Now, I’ve searched the Internet to no finite answer. There never seems to be a definitive answer to my writing questions, does there?
When I look at my bookshelf, it’s safe to say that the bulk of the series’ that are on there, have been commercially successful. Whether the Harry Potter books, Nora Roberts’ Inn Boonsboro Trilogy or the Shopaholic series, they’ve all done tremendously well in sales. To me, it all comes down to the characters. How compelling are they from Book One to Book Twenty (if you’re Stephanie Plum)?
A Completed Story
Since I primarily read contemporary romance, my preference is to have the love story complete in one novel. However, that’s not to say that I don’t like coming back again and again to focus on different characters. Nora Roberts does this extremely well. She sees a couple’s story to completion, but entwines them in the remainder of the series so that you feel you’re getting a snapshot into the ‘ever after’ that you never get to see in a standalone.

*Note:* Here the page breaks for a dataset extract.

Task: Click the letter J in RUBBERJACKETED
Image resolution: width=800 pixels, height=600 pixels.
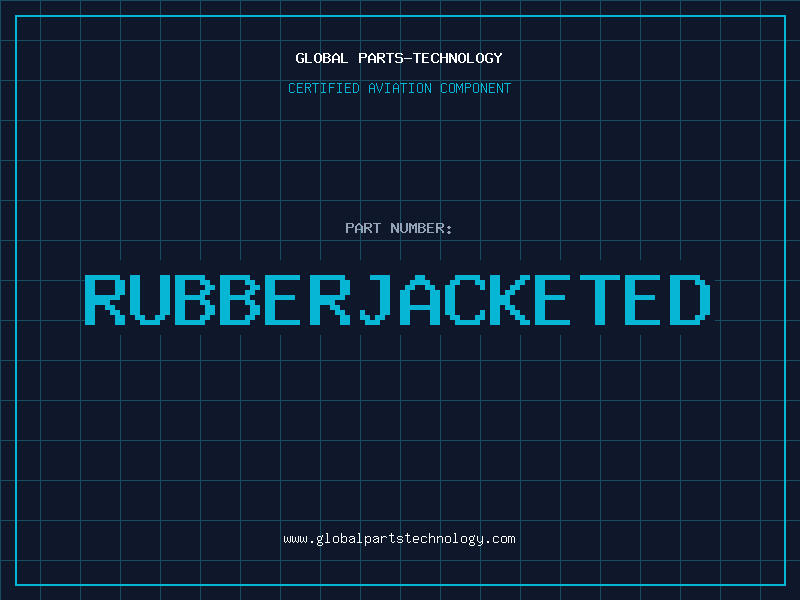Action: click(375, 300)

Breaking out of the Comfort Zone
With each standalone, an author must craft a unique, distinct character and plot. Easy for some, harder for others. The beauty of writing standalones is that you constantly get to explore a new voice. There’s no way that this doesn’t strengthen your writing chops. I recently attended a workshop by Zsuzsi Gartner whose collection of short stories was a nominee for the 2011 Scotiabank Giller Prize. She had everyone in the class look at the same picture and pick a point of view from which to write. Afterwards we raised hands for who wrote in first person, third, etc. How many people wrote in the p.o.v. that they always lean towards? 100% of us. That floored me. It goes to show that the majority of us stick with what is comfortable, what we know.
If we don’t explore new characters, new voices, are we improving? This is more for the newbie authors such as myself. In no way am I implying that Sir Arthur Conan Doyle or J.K. Rowling were the worse for wear writing primarily series. No, no, no – blog hate, please don’t start now! But, when, for instance, J.K. Rowling wrote the Casual Vacancy, I’m curious how that felt for her as a writer. I can’t imagine that it didn’t stretch her to the uncomfortable zone, which, as we’ve seen recently in HBO’s Girls, is ‘where the magic happens.’
I’m still figuring stuff out, but I’m curious on your thoughts. Which do you prefer to read, standalone or series? Anyone know if sales are better in one than the other? My research on this is patchy.